Every record, down to the last line, must be given again exactly.

Pixel coordinate grounding data:
• • • •

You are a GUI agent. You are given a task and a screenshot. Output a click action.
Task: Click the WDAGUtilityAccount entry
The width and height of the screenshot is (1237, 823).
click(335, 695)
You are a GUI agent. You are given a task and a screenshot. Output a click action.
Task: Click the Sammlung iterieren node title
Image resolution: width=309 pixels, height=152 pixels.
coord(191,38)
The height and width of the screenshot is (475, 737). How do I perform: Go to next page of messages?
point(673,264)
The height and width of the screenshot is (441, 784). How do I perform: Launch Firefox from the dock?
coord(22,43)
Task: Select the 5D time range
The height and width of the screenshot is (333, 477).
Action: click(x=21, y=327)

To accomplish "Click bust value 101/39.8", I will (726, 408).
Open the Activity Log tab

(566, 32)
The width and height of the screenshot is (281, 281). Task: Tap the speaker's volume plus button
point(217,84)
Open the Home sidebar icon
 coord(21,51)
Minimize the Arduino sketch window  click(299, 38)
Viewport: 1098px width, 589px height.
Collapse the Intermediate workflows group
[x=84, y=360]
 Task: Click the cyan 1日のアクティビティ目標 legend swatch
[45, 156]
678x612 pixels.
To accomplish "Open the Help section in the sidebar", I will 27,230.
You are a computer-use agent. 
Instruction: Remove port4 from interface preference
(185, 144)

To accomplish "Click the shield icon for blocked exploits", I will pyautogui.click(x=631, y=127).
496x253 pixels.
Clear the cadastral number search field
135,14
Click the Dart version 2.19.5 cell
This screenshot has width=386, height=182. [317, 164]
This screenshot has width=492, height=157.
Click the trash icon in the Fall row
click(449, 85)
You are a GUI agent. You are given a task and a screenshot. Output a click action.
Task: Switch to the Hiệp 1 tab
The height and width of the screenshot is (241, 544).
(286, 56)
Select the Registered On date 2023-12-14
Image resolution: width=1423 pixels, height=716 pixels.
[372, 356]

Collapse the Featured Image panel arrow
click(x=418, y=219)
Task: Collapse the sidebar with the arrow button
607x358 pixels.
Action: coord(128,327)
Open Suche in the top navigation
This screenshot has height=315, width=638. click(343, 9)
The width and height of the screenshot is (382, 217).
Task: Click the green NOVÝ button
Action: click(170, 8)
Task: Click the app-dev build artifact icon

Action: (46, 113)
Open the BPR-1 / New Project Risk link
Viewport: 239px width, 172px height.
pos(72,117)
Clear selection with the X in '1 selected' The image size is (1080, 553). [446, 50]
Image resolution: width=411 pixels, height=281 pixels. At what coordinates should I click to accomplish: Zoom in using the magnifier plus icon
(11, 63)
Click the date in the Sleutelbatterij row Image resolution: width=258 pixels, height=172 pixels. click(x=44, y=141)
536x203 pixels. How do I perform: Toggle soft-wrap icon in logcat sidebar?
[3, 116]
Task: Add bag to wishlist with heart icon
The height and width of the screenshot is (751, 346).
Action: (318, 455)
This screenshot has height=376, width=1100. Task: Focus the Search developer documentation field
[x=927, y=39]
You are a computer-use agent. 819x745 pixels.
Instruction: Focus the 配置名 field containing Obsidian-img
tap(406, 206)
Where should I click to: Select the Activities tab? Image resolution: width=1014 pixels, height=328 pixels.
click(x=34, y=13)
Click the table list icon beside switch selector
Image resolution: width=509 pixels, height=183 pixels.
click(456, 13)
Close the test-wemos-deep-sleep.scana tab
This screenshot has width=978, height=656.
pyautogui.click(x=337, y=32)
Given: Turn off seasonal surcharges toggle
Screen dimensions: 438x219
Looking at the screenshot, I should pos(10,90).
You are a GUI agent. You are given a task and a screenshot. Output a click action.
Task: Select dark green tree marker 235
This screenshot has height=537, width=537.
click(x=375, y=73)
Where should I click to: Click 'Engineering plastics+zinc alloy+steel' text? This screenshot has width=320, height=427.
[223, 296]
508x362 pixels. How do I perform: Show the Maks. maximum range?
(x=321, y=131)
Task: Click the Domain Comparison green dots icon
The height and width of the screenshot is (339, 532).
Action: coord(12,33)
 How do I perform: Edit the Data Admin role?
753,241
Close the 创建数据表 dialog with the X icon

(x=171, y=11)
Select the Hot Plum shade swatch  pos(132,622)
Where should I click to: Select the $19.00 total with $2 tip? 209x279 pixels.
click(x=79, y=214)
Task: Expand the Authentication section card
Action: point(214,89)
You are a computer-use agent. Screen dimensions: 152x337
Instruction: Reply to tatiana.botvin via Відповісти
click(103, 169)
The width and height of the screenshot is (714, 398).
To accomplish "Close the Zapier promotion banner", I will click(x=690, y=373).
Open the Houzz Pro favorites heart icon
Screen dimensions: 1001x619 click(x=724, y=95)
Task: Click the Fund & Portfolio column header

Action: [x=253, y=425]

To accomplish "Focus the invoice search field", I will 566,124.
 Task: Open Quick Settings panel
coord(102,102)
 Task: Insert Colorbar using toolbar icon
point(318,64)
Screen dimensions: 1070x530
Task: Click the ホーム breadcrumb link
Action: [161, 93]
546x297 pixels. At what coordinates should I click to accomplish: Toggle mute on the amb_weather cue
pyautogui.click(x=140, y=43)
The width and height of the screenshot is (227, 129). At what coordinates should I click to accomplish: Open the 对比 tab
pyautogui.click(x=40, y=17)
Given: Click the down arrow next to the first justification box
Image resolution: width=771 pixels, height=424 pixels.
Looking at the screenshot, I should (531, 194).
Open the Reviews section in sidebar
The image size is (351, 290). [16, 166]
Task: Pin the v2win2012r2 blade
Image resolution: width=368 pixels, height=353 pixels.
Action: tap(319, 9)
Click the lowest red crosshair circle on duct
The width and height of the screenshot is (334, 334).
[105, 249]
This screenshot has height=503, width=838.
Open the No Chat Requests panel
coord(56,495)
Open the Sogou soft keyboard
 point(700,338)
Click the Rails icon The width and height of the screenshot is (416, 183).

• • • •

▶ ANSWER SECTION:
You are a GUI agent. You are given a task and a screenshot. Output a click action.
Task: Click the WDAGUtilityAccount entry
The width and height of the screenshot is (1237, 823).
click(335, 695)
You are a GUI agent. You are given a task and a screenshot. Output a click action.
Task: Click the Sammlung iterieren node title
Image resolution: width=309 pixels, height=152 pixels.
coord(191,38)
The height and width of the screenshot is (475, 737). How do I perform: Go to next page of messages?
point(673,264)
The height and width of the screenshot is (441, 784). How do I perform: Launch Firefox from the dock?
coord(22,43)
Task: Select the 5D time range
The height and width of the screenshot is (333, 477).
Action: click(x=21, y=327)

To accomplish "Click bust value 101/39.8", I will (726, 408).
Open the Activity Log tab

(566, 32)
The width and height of the screenshot is (281, 281). Task: Tap the speaker's volume plus button
point(217,84)
Open the Home sidebar icon
 coord(21,51)
Minimize the Arduino sketch window  click(299, 38)
Viewport: 1098px width, 589px height.
Collapse the Intermediate workflows group
[x=84, y=360]
 Task: Click the cyan 1日のアクティビティ目標 legend swatch
[45, 156]
678x612 pixels.
To accomplish "Open the Help section in the sidebar", I will 27,230.
You are a computer-use agent. 
Instruction: Remove port4 from interface preference
(185, 144)

To accomplish "Click the shield icon for blocked exploits", I will pyautogui.click(x=631, y=127).
496x253 pixels.
Clear the cadastral number search field
135,14
Click the Dart version 2.19.5 cell
This screenshot has width=386, height=182. [317, 164]
This screenshot has width=492, height=157.
Click the trash icon in the Fall row
click(449, 85)
You are a GUI agent. You are given a task and a screenshot. Output a click action.
Task: Switch to the Hiệp 1 tab
The height and width of the screenshot is (241, 544).
(286, 56)
Select the Registered On date 2023-12-14
Image resolution: width=1423 pixels, height=716 pixels.
[372, 356]

Collapse the Featured Image panel arrow
click(x=418, y=219)
Task: Collapse the sidebar with the arrow button
607x358 pixels.
Action: coord(128,327)
Open Suche in the top navigation
This screenshot has height=315, width=638. click(343, 9)
The width and height of the screenshot is (382, 217).
Task: Click the green NOVÝ button
Action: click(170, 8)
Task: Click the app-dev build artifact icon

Action: (46, 113)
Open the BPR-1 / New Project Risk link
Viewport: 239px width, 172px height.
pos(72,117)
Clear selection with the X in '1 selected' The image size is (1080, 553). [446, 50]
Image resolution: width=411 pixels, height=281 pixels. At what coordinates should I click to accomplish: Zoom in using the magnifier plus icon
(11, 63)
Click the date in the Sleutelbatterij row Image resolution: width=258 pixels, height=172 pixels. click(x=44, y=141)
536x203 pixels. How do I perform: Toggle soft-wrap icon in logcat sidebar?
[3, 116]
Task: Add bag to wishlist with heart icon
The height and width of the screenshot is (751, 346).
Action: (318, 455)
This screenshot has height=376, width=1100. Task: Focus the Search developer documentation field
[x=927, y=39]
You are a computer-use agent. 819x745 pixels.
Instruction: Focus the 配置名 field containing Obsidian-img
tap(406, 206)
Where should I click to: Select the Activities tab? Image resolution: width=1014 pixels, height=328 pixels.
click(x=34, y=13)
Click the table list icon beside switch selector
Image resolution: width=509 pixels, height=183 pixels.
click(456, 13)
Close the test-wemos-deep-sleep.scana tab
This screenshot has width=978, height=656.
pyautogui.click(x=337, y=32)
Given: Turn off seasonal surcharges toggle
Screen dimensions: 438x219
Looking at the screenshot, I should pos(10,90).
You are a GUI agent. You are given a task and a screenshot. Output a click action.
Task: Select dark green tree marker 235
This screenshot has height=537, width=537.
click(x=375, y=73)
Where should I click to: Click 'Engineering plastics+zinc alloy+steel' text? This screenshot has width=320, height=427.
[223, 296]
508x362 pixels. How do I perform: Show the Maks. maximum range?
(x=321, y=131)
Task: Click the Domain Comparison green dots icon
The height and width of the screenshot is (339, 532).
Action: coord(12,33)
 How do I perform: Edit the Data Admin role?
753,241
Close the 创建数据表 dialog with the X icon

(x=171, y=11)
Select the Hot Plum shade swatch  pos(132,622)
Where should I click to: Select the $19.00 total with $2 tip? 209x279 pixels.
click(x=79, y=214)
Task: Expand the Authentication section card
Action: point(214,89)
You are a computer-use agent. Screen dimensions: 152x337
Instruction: Reply to tatiana.botvin via Відповісти
click(103, 169)
The width and height of the screenshot is (714, 398).
To accomplish "Close the Zapier promotion banner", I will click(x=690, y=373).
Open the Houzz Pro favorites heart icon
Screen dimensions: 1001x619 click(x=724, y=95)
Task: Click the Fund & Portfolio column header

Action: [x=253, y=425]

To accomplish "Focus the invoice search field", I will 566,124.
 Task: Open Quick Settings panel
coord(102,102)
 Task: Insert Colorbar using toolbar icon
point(318,64)
Screen dimensions: 1070x530
Task: Click the ホーム breadcrumb link
Action: [161, 93]
546x297 pixels. At what coordinates should I click to accomplish: Toggle mute on the amb_weather cue
pyautogui.click(x=140, y=43)
The width and height of the screenshot is (227, 129). At what coordinates should I click to accomplish: Open the 对比 tab
pyautogui.click(x=40, y=17)
Given: Click the down arrow next to the first justification box
Image resolution: width=771 pixels, height=424 pixels.
Looking at the screenshot, I should (531, 194).
Open the Reviews section in sidebar
The image size is (351, 290). [16, 166]
Task: Pin the v2win2012r2 blade
Image resolution: width=368 pixels, height=353 pixels.
Action: tap(319, 9)
Click the lowest red crosshair circle on duct
The width and height of the screenshot is (334, 334).
[105, 249]
This screenshot has height=503, width=838.
Open the No Chat Requests panel
coord(56,495)
Open the Sogou soft keyboard
 point(700,338)
Click the Rails icon The width and height of the screenshot is (416, 183).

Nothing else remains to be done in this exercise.